Dead Man's Plaque in Harewood Forest, near Andover
Hampshire Magazine, February 1989

A tale from the Test Valley

W. H. HUDSON WATCHED GRASSHOPPERS IN A WOOD WHERE A KING MURDERED HIS FRIEND . . .
by DENNIS SHRUBSALL

DURING the summer of 1902 while writing Hampshire Days the eminent naturalist and author W.H. Hudson spent a month in the Test Valley lodging at ‘The Sheep’s Crook and
Shears’ a riverside inn in the hamlet of Bransbury three or four miles south of Andover. This inn, once favoured by anglers, has since been converted into a private residence.

Shortly after arriving he discovered, in Harewood Forest, a colony of great green grasshoppers. It was his first experience of the species, so he returned daily to
observe them. He even took one back to his room at the inn, and so loudly did the
little creature stridulate that the locals drinking at the bar thought there was a
bird in the house. But he did not keep it captive for long before returning it to the
forest and the companionship of its own kind.

Hudson’s grasshopper colony was situated on a small open heathland, so at lunch time he would retire to the nearby trees to eat and rest in their shade. He chose a spot near a graceful eighteen foot stone cross erected seventy or so years earlier by a former owner of the land to mark the place where, according to legend, a tenth century king of Wessex, Edgar, had murdered his friend and henchman Earl Athelwold. Not, however, until reminded
of the disbelief of a professor whom he cordially disliked did Hudson decide to look into the legend for himself, and this is what he learned.

King Edgar, a widower at twenty-two, had dispatched his confidant, Earl Athelwold, to Devon to verify the reputed beauty of the Earl of Ongar’s daughter, Elfrida, whom he contemplated marrying. She was beautiful indeed, and at their first meeting Elfrida’s eyes told the already
infatuated Athelwold that she was his for she was ignorant of the king’s intention. Determined to have her, yet aware that Edgar was not lightly to be denied of or by any beautiful woman, Athelwold told him that she was merely handsome and lacked charm, later obtaining his permission to woo her himself for her inheritance. After their marriage in Devon
Athelwold took Elfrida to his secluded castle at Wherwell in Hampshire in a vain attempt to keep her from his king who, upon learning the truth, announced his intention of visiting them. The cornered Athelwold confessed his deception to Elfrida, entreating her to make herself unattractive to the king both in manner and appearance. Pretending to agree she
did precisely the opposite; and on the following day while hunting in Harewood Forest the enflamed and enraged Edgar stabbed Athelwold in the back, galloped his horse over him, and within a year wedded the willing widow. Eight years of happiness followed, culminating with Edgar’s fatal fever while travelling to Glastonbury.
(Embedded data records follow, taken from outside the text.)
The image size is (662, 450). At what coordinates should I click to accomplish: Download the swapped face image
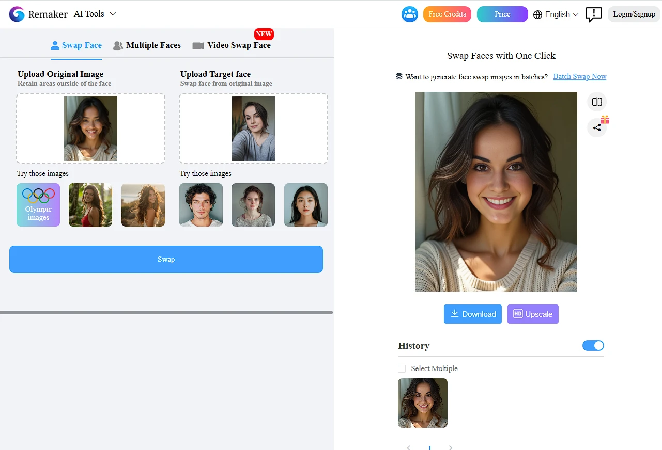(472, 314)
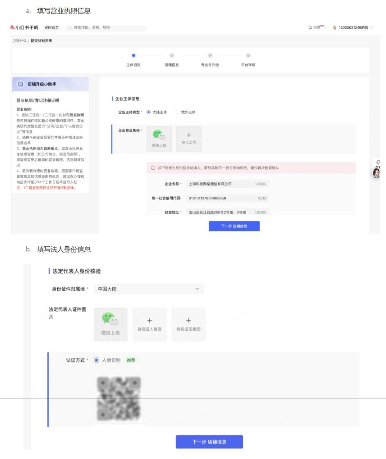This screenshot has width=386, height=459.
Task: Click 返回首页 in the top navigation
Action: pyautogui.click(x=51, y=27)
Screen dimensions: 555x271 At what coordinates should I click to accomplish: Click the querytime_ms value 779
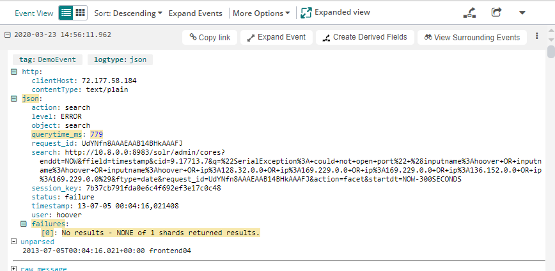point(96,134)
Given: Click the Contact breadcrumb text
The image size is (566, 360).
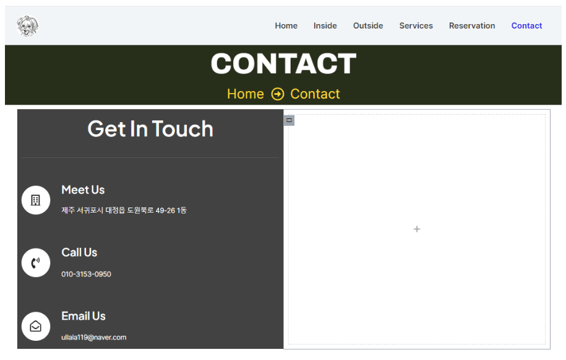Looking at the screenshot, I should pyautogui.click(x=315, y=94).
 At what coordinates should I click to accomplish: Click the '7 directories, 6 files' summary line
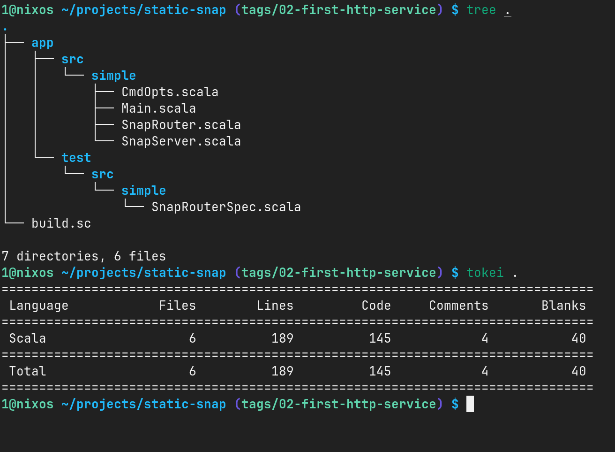coord(83,256)
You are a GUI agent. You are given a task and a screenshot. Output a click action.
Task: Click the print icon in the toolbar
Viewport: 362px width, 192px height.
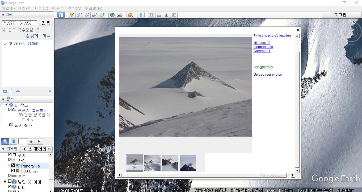[159, 15]
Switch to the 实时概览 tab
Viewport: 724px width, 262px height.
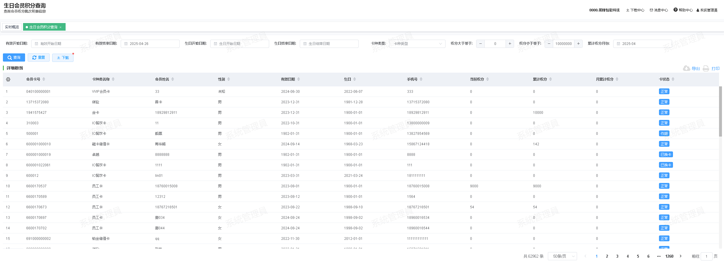(12, 27)
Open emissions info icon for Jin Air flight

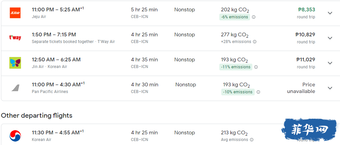click(256, 67)
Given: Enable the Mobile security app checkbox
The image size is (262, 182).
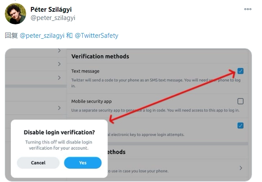Looking at the screenshot, I should coord(240,101).
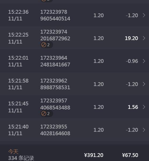Image resolution: width=149 pixels, height=161 pixels.
Task: Click the ¥391.20 total bet amount
Action: [x=94, y=155]
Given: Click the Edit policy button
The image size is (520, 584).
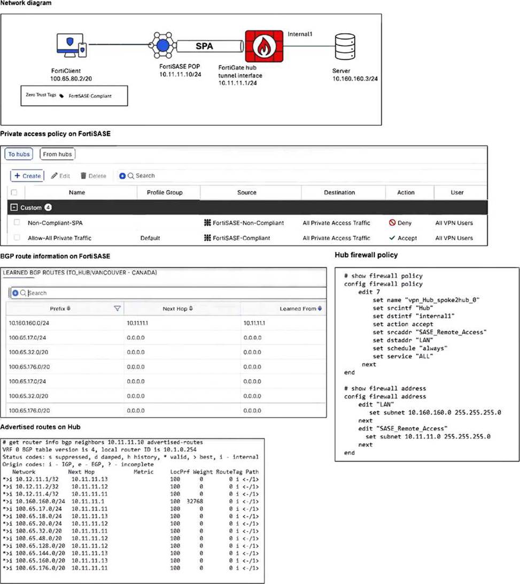Looking at the screenshot, I should [60, 175].
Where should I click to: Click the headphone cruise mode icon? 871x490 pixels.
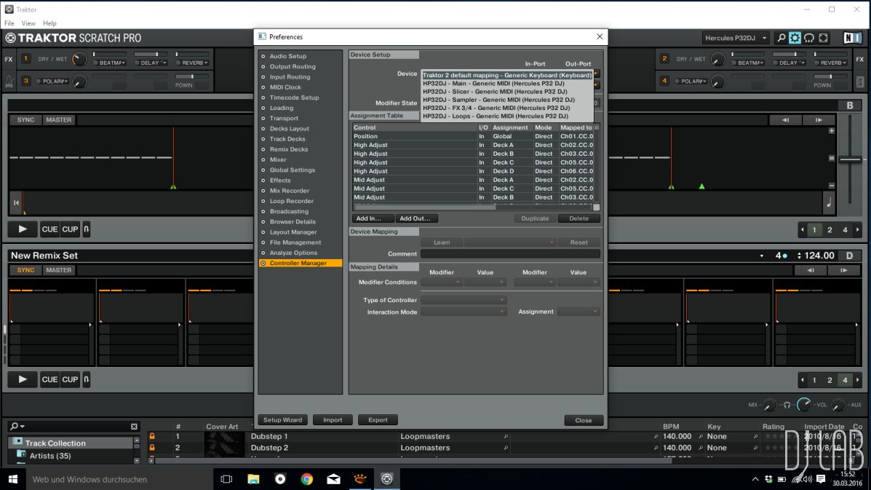click(808, 38)
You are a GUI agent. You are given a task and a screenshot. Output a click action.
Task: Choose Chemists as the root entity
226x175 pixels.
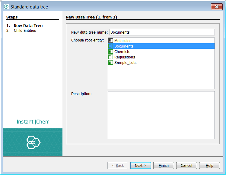[122, 51]
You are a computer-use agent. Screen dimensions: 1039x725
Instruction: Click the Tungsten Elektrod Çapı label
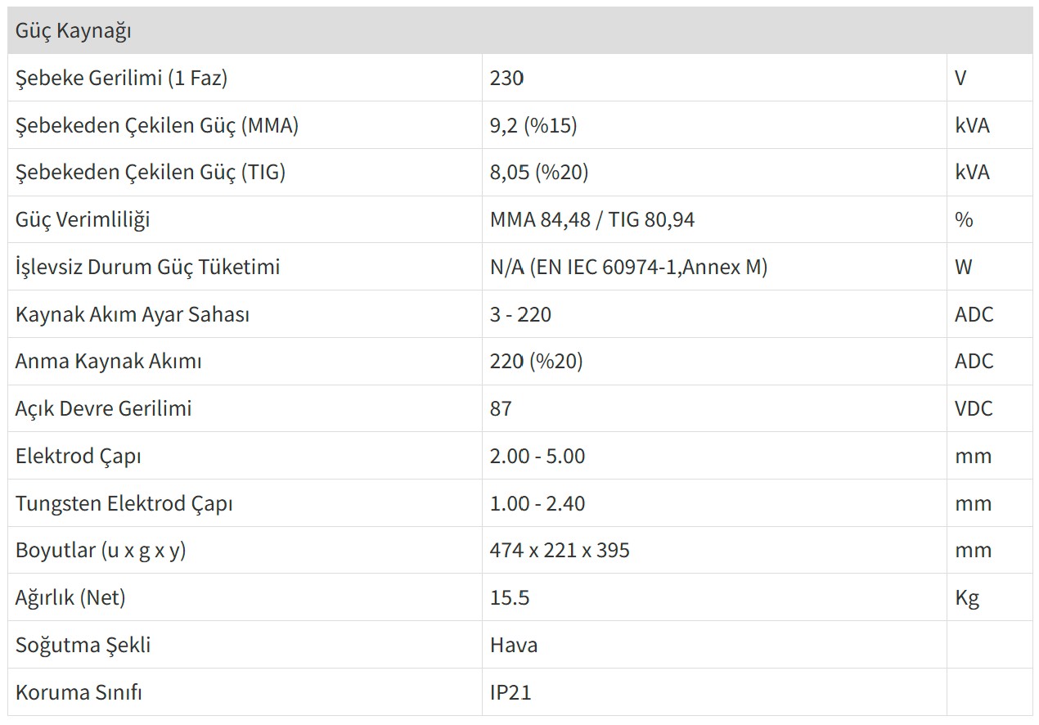[x=124, y=503]
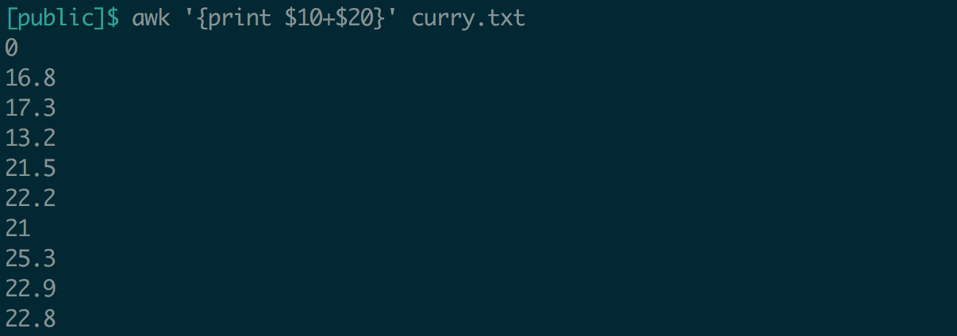The image size is (957, 336).
Task: Click the output line 0
Action: (x=11, y=48)
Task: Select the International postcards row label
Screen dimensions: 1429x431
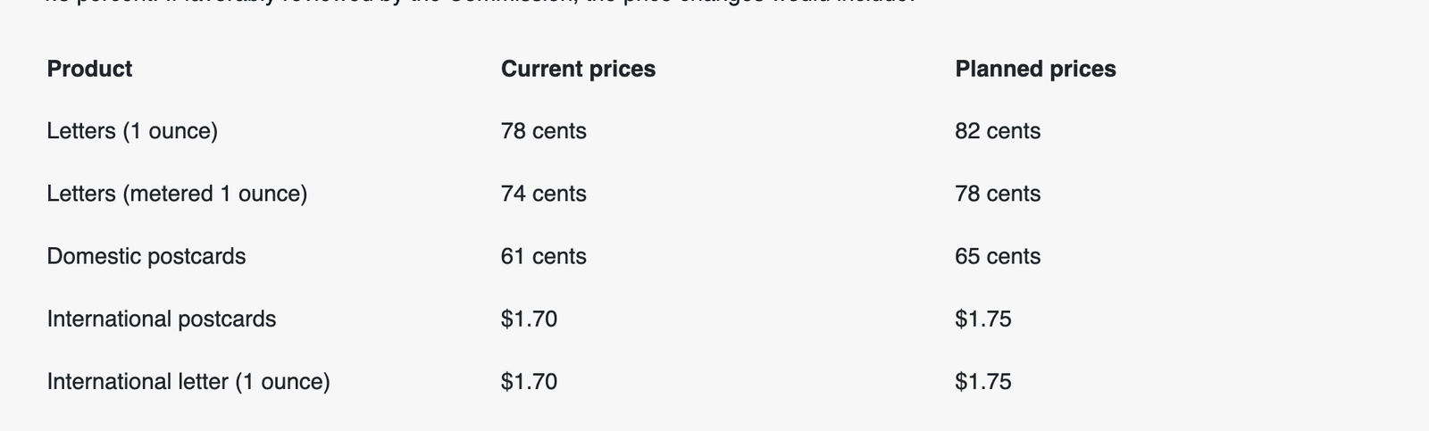Action: [x=161, y=319]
Elfrida plotted to have her son, seven-year old Ethelred, succeed his father as king instead of the lawful heir, thirteen year-old Edward, child of Edgar’s first marriage. Outwitted by her implacable enemy Archbishop Dunstan who forcibly removed Edward from her custody, she
lived in comparative obscurity at Corfe Castle until, contrary to Dunstan’s instructions, she was visited by the affectionate young king whom she had murdered in much the same manner as Athelwold, and had his body buried in a thicket. However, the assassination was
witnessed by a commoner, Elfrida was denounced as a murderess, and Dunstan again removed the lawful heir — now Ethelred — from his mother’s custody and had him taught to hate and despise her. Instead of Regent of the Kingdom during her son’s minority Elfrida was now a powerless, frightened woman, hourly in  fear of arrest and execution: but contrary
to her expectation Dunstan left her to answer to God alone, a prospect which, with the passing of time, filled her with even greater apprehension.

Months later when Edward’s remains were removed from their second resting place at Wareham to Shaftesbury Abbey she attempted to join the cortege, but Dunstan stopped her. She also tried to occupy her house at Sarum, but soldiers prevented her from entering the city. Lodging at nearby Amesbury she interpreted a fable related to her by her maid as God’s instruction to reconcile herself to Dunstan. Obediently she  humbled herself before the clergy, established abbeys at Amesbury and Wherwell, and distributed the residue of
her wealth to the many religious houses founded by Edgar: but she did not forgive Dunstan, and when he died uttered innuendoes calculated to remind others of his misuse of spiritual things to achieve temporal authority. Finally she retired to her abbey at Wherwell, took the veil, and drowned in the stream alongside which she had often sat when newly wedded to
Athelwold.

Hudson rambled in and about Wherwell savouring the atmosphere and asking the villagers about Elfrida. Some told him that it was haunted by a female apparition: his principal informant, an old widow whose family had lived there for centuries, declared she had seen it, and Hudson hoped to hear that it was Elfrida’s ghost. But the old lady had been so terrified that she could remember only that it had a white, still face. When he left the locality Hudson
apparently lost interest in the stormy events of Elfrida’s life: Hampshire Days contains but a brief reference to the Harewood Forest cross. However, eighteen years later in Cornwall when culling some of his old papers he came across his Bransbury notes, and from them wrote a one hundred and forty page story which he called ‘Dead Man’s Plack’. It was his final excursion into the realms of pure story-telling.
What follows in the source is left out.